* **STUDY QUESTIONS**
a) In the article below on Melbourne's quarantine hotels, what did Unified Security say happened to the guards photographed sleeping on the job?
b) Shorten the paragraph beginning "A Monday Four Corners investigation" in the article below on Melbourne's quarantine hotels, keeping its main facts.
c) In the article below on Melbourne's quarantine hotels, reproduce word for word everything from "Christine Cocks is" down to "trip to Australia.".

* **SUPPLIED TEXT**

The alarming conditions inside Melbourne’s quarantine hotels have been exposed as a fresh investigation gets underway in the bungled hotel program.
A Monday Four Corners investigation lifted the lid on “dirty” conditions and risky practises reported by guests and guards inside the quarantine hotels as it examined the conditions leading to the deadly second COVID-19 wave from Victoria.
Two inquiries are investigating the role of Melbourne’s quarantine hotels in the state’s community transmission explosion, which has seen 17,027 confirmed cases and 334 deaths from viruses.
Christine Cocks is an oncology nurse and infection management specialist who stayed at the Rydges on Swanston in April after she returned from a Greg Mortimer cruise ship overseas trip to Australia.
She told Four Corners conditions were “dirty” inside the hotel room and that while on duty, the guards were not adequately protected.
“When we arrived in our room and saw the fine layer of dust across the top of the bar and the shelves there, and the dirty table, the dirty desk, across the top of the bar, we had a feeling that things might not have been as clean as we were expecting of the whole situation and that the handling might not be up to what it should have been,” she said.
“Some people had stains on their sheets, as if the sheets were dirty. There were a couple of rooms that had bedbugs. Another person said that there was faeces in the toilet that hadn’t been flushed and urine splattered on the floor around the toilet that she had to clean.”
Ms Cocks told the program she was also worried about guards, working for private security companies, being potentially exposed to the virus.
“The guards that didn’t have their gowns on [but] would be wearing gloves and masks. But that doesn’t necessarily protect you,” she said.
“If you rub your face with a gloved hand and then after the glove is off, you scratch again, put it in your mouth, near your nose – you’re away. There goes your infection.
“It takes a mindset and an education to understand the nuances of non-transfer of pathogens.”
Guests staying at an undisclosed hotel filmed unidentified guards working for Unified Security sleeping on the job in stunning video and photographs obtained by Four Corners.
Unified Security has said the sleeping guards photographed were fired.
Four Corners also spoke to a guard at one of the quarantine hotels who revealed his shock at the inadequate on-the-job training and protective gear.
Unified Security has hired a lawyer to appear before the inquiry.

* **COLLECTED DATA**

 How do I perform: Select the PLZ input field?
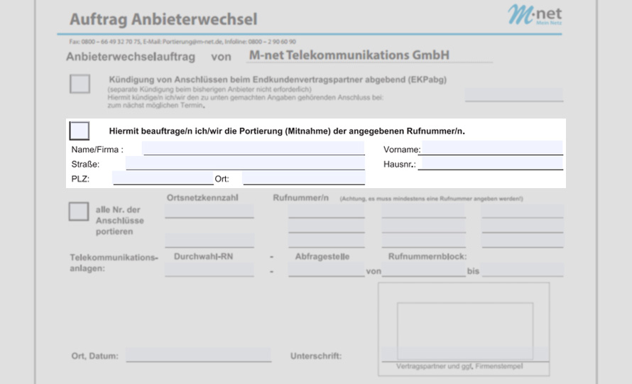tap(163, 178)
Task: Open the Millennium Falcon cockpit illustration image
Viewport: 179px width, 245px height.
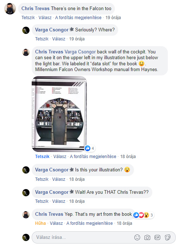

* **SOLUTIONS FOR EACH TASK**
a) Unified Security said they were fired.

b) On Monday, Four Corners reported "dirty" conditions and risky practices that guests and guards described inside the quarantine hotels, while examining what led to the deadly second COVID-19 wave from Victoria.

c)
Christine Cocks is an oncology nurse and infection management specialist who stayed at the Rydges on Swanston in April after she returned from a Greg Mortimer cruise ship overseas trip to Australia.